Una buena conversación no nos ocurre con frecuencia. En una sociedad ocupada hasta el hartazgo en recomendar el diálogo –de manera evidente para el ámbito público, pero, gracias a disciplinas como la psicología y la pedagogía, también para el privado–, las conversaciones son una flor rara. Se dialoga para buscar un acuerdo político, por ejemplo, o para solucionar un problema familiar, pero no parece que pueda decirse para qué se conversa. Desde luego no para intercambiar información ni opiniones, esas especies del comercio lingüístico que prometen algún botín de datos, o un nuevo convencido para la causa. Quizá, sí, para entre-tenerse. Una de las palabras francesas para “conversación” (entretien), hace visible para el castellano esta sugerencia.
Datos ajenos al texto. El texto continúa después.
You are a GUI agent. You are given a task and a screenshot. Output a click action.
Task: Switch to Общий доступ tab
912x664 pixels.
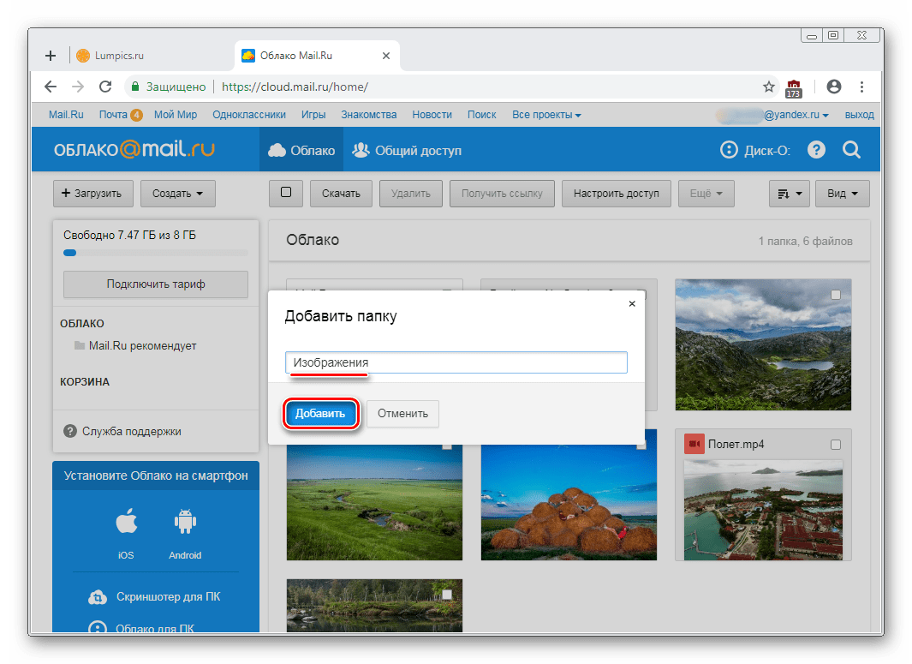(407, 151)
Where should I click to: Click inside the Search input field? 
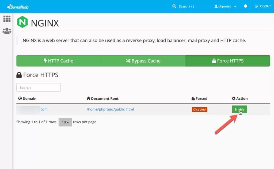coord(38,87)
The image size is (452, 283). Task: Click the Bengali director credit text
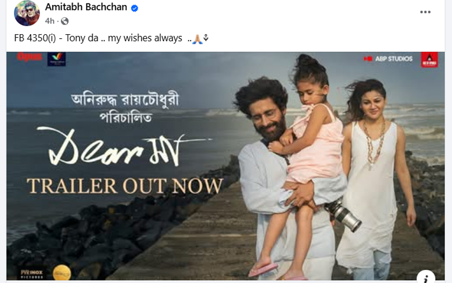(x=125, y=108)
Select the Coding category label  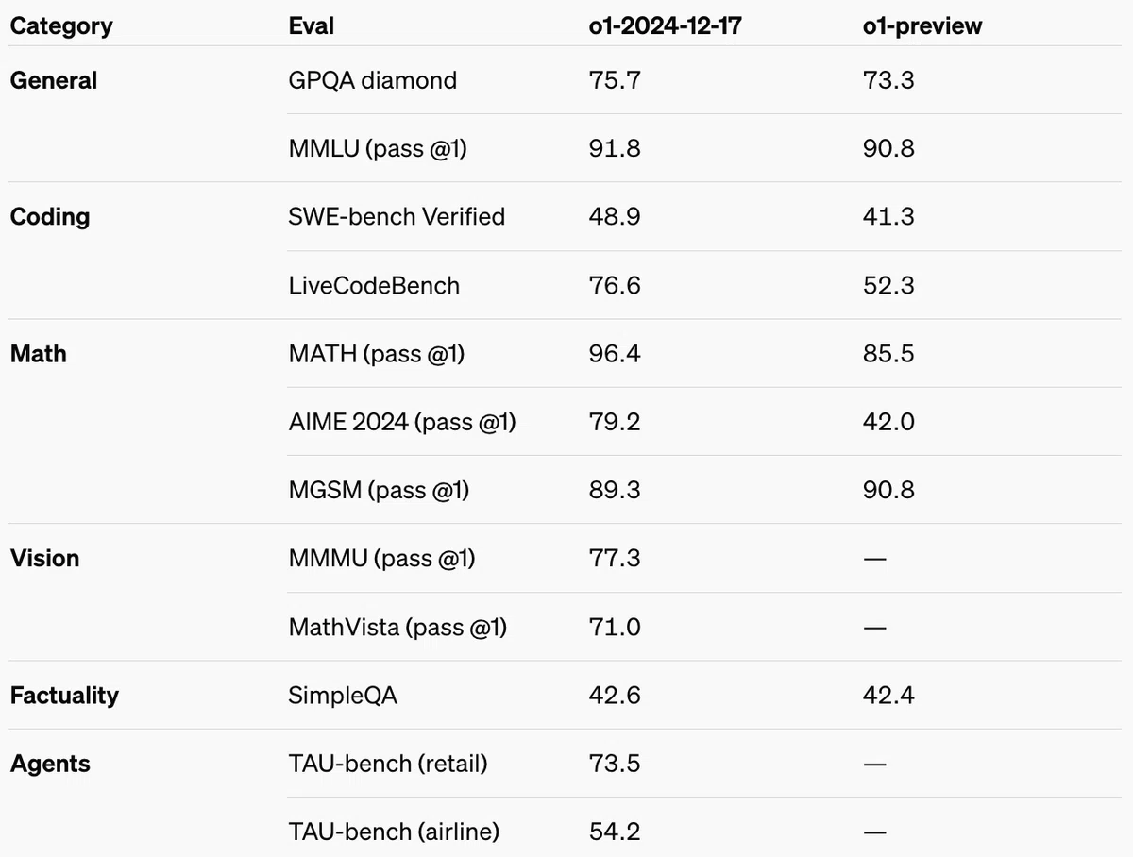point(50,216)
Y es que tal vez lo más parecido a una conversación sea un baile de pareja, uno de esos bailes que todavía se enseñan como “bailes de salón”, en los que todo buen partenaire sabe que para bailar mejor hay momentos en los que hay que guiar y otros en los que dejarse guiar: tener o hacerse tener; sostener, entre dos, el baile. Ser un buen bailarín supone, en este sentido, procurar que la danza pueda ir trazando su recorrido, su dibujo, que se va produciendo de manera instantánea y sucesiva; se precisa estar atento a los movimientos del otro, se requiere un arte de la administración de la propia fuerza.
¿Para qué? Para que siga el baile. Para que las palabras continúen. Y lo que se lleva uno a casa, después de una conversación, es apenas un regusto, un eco parecido al que deja la música, que siempre ya se ha ido.

Conversar es una de las pocas cosas que solamente pueden hacerse con otro y, probablemente, una de las pocas formas que nos van quedando de hacer algo que no sea consumir.